Skin basics
Before we dive into how we design our products for performance and comfort, let’s examine the multilayered characteristics of the skin from health factors, varying textures, contours, moisture management, and environmental effects on the skin.
The surface of the skin and the lower layers perform different functions and, therefore, have different textures and contours. The lower layers of the skin vary in elasticity, requiring the adhesive to be flexible and expand with the skin. Adhesion to the skin’s surface is more challenging due to its rough texture. The surface skin releases oils and water, dirt, dead cells, and bacteria, contaminating the skin and making bonding to the skin more challenging.
While the general structure of the skin is the same, everyone’s skin is different. As a result, end users have different experiences when placing skin-worn wearable devices on the body. Allergic reactions can occur to sensitive skin if the adhesive materials aren’t biocompatible or if the adhesive materials consist of allergens.
It is essential to determine the following during the design and development stages to protect the skin during end use:
- Where on the body will the device be worn?
- How long will a device be worn?
- How heavy is the device being worn?
- Does the adhesive need to be flexible and conform to the body?
- Does the adhesive need to be water-resistant or repositionable?
Application variables, compliance requirements, and the skin’s sensitivity must be considered in developing the medical device and the adhesives joining the device to the skin.
Body placement considerations
Body placement for wearable devices is a significant design requirement because designers must consider wear time, monitoring and data accuracy, and performance (adherence and peel adhesion, moisture management, and static shear) to determine a device’s placement on the body. These factors must always be considered as the user experience ultimately is about their comfort, compliance, and functionality.
In non-medical settings, a patient’s autonomy depends on the medical wearable device to maintain its bond to the skin and the device for its intended duration. The body placement ensures the device will adhere through the patient’s daily activities and must account for the release of bodily fluids.
Wearable devices that monitor and collect data from the patient must be designed to access the device easily- so the user can accurately transfer the data into a cloud computing infrastructure in a non-medical setting. Often, that transfer of information is managed wirelessly by Bluetooth or by removing the device from the skin adhesive to download data.
How important are adhesives to designing wearable solutions?
Adhesives are pivotal in medical wearable device design as they are the foundation for building a medical device. Designers consider two classifications when designing devices: adhesive purpose and adhesive fluid handling method. These classifications determine how the adhesive adheres to the skin and device and how and where the device is worn on the body.
Materials designed for skin-worn devices that bond directly to the skin are called the skin-contact layer. The materials that connect the device to the skin-contact layer are called the tie-layer materials. Both help to determine the adhesive purpose in the early stages of the design process.

## INFORMATION GIVEN
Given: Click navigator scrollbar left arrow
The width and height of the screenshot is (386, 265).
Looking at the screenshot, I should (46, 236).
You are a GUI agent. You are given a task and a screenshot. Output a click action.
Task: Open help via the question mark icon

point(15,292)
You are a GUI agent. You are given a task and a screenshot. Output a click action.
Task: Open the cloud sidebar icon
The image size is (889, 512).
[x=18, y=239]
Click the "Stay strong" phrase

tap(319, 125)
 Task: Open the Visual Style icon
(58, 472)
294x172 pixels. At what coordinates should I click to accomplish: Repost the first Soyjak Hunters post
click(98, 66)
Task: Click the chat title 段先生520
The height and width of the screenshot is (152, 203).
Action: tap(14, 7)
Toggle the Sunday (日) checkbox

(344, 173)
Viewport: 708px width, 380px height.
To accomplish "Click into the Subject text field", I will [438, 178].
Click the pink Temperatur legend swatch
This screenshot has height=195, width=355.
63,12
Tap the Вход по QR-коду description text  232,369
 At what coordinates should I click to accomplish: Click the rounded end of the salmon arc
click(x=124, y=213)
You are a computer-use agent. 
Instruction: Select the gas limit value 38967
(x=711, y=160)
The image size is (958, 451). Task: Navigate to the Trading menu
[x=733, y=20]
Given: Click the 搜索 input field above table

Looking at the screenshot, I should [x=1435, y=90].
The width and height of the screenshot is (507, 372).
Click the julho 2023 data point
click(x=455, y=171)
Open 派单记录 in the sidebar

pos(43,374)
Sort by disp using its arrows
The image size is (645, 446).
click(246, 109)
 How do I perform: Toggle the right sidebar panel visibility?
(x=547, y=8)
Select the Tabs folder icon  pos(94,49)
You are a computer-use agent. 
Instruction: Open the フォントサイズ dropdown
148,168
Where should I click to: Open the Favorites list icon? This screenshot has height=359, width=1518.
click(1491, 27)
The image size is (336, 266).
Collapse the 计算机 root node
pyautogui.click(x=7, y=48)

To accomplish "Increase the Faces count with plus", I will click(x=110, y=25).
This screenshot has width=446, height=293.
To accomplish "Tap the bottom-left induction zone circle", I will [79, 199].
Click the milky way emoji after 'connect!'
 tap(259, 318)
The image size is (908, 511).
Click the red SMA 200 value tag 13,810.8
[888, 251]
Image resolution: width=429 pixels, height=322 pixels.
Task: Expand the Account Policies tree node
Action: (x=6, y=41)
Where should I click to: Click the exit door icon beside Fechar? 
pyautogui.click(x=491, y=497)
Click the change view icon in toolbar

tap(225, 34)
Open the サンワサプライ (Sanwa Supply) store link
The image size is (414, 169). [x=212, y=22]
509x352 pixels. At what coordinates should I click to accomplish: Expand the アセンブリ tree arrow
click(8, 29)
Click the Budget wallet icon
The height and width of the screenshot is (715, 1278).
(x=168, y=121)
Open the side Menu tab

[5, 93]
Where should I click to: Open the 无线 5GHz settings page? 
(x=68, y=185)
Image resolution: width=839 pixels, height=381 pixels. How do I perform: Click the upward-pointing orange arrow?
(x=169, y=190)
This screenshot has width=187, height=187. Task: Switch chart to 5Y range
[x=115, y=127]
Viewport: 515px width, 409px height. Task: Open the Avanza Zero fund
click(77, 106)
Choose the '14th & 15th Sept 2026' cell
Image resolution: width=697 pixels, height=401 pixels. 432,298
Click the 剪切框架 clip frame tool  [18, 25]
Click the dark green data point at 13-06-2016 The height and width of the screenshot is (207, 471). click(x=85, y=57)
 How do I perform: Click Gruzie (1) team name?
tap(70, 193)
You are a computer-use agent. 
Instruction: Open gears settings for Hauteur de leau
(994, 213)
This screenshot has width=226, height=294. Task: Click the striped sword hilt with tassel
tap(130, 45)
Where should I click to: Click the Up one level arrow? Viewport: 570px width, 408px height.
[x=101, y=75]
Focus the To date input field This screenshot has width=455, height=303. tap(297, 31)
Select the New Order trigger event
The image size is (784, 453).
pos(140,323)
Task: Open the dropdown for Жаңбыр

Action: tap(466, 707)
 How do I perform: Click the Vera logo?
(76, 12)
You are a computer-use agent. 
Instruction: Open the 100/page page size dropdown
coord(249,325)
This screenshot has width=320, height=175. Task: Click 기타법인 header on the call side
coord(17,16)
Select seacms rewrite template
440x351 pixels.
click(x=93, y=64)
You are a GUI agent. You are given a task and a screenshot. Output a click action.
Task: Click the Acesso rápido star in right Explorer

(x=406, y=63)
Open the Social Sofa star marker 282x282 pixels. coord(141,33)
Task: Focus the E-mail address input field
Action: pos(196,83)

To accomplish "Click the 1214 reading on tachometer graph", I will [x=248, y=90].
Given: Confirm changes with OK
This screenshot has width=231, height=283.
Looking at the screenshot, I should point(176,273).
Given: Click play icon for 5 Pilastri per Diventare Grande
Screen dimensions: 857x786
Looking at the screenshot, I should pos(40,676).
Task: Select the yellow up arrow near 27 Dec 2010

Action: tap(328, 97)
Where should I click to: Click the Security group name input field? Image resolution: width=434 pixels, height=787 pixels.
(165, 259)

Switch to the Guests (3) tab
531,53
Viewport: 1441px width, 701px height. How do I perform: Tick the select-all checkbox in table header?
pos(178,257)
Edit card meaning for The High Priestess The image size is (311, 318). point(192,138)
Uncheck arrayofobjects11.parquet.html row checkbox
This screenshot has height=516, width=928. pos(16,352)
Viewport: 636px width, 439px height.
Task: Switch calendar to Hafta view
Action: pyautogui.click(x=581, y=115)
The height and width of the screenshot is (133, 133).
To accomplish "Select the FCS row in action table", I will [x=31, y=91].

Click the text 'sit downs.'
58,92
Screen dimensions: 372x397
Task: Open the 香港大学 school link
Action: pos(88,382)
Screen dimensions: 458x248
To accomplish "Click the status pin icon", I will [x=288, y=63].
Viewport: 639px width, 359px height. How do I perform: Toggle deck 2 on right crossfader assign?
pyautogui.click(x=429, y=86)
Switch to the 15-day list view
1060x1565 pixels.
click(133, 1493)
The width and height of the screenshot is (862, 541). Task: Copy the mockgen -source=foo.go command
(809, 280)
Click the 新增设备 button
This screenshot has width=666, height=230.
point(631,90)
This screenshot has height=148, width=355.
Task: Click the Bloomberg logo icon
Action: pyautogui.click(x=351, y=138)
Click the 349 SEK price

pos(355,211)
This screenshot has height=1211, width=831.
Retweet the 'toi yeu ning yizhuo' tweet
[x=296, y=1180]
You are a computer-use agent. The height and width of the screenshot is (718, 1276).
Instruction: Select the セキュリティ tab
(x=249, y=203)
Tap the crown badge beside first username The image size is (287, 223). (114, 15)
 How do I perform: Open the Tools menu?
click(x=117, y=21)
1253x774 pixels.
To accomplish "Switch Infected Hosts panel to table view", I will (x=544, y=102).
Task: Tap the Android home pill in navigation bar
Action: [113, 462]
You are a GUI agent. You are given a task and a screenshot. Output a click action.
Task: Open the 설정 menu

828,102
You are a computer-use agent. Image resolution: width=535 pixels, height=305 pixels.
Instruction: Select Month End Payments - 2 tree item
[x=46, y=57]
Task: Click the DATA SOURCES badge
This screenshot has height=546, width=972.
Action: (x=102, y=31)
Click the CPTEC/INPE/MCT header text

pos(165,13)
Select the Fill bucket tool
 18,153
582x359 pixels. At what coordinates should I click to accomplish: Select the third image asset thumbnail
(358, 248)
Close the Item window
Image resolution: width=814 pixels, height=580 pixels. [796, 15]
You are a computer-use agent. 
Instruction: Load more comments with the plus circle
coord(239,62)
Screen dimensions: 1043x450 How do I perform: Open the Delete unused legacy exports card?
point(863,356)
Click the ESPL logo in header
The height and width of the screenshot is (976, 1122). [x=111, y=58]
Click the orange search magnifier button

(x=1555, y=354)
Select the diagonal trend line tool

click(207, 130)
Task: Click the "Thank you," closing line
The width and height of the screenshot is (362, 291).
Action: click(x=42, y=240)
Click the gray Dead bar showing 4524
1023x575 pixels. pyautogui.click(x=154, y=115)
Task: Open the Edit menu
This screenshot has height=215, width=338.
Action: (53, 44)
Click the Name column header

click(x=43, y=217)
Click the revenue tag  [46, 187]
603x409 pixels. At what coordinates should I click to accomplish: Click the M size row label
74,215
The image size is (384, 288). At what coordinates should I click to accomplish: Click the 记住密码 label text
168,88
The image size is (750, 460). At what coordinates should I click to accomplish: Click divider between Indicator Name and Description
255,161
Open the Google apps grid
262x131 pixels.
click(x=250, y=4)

## QUESTIONS TO ANSWER
a – Return the part of the text on skin-worn adhesives from "In non-medical settings, a" up to and including "designing wearable solutions?", copied word for word.
b – For each statement below, say yes or no as to whether it agrees with the text on skin-worn adhesives, and quote the words of that text that decide it.
(i) The lower layers of the skin vary in elasticity.
(ii) Adhesion to the skin's surface is easier because of its rough texture.
(iii) The materials that connect the device to the skin-contact layer are also called the skin-contact layer.

## SOLUTIONS PER TASK
a –
In non-medical settings, a patient’s autonomy depends on the medical wearable device to maintain its bond to the skin and the device for its intended duration. The body placement ensures the device will adhere through the patient’s daily activities and must account for the release of bodily fluids.
Wearable devices that monitor and collect data from the patient must be designed to access the device easily- so the user can accurately transfer the data into a cloud computing infrastructure in a non-medical setting. Often, that transfer of information is managed wirelessly by Bluetooth or by removing the device from the skin adhesive to download data.
How important are adhesives to designing wearable solutions?

b –
(i) Yes: "The lower layers of the skin vary in elasticity, requiring the adhesive to be flexible and expand with the skin."
(ii) No: "Adhesion to the skin’s surface is more challenging due to its rough texture."
(iii) No: "The materials that connect the device to the skin-contact layer are called the tie-layer materials."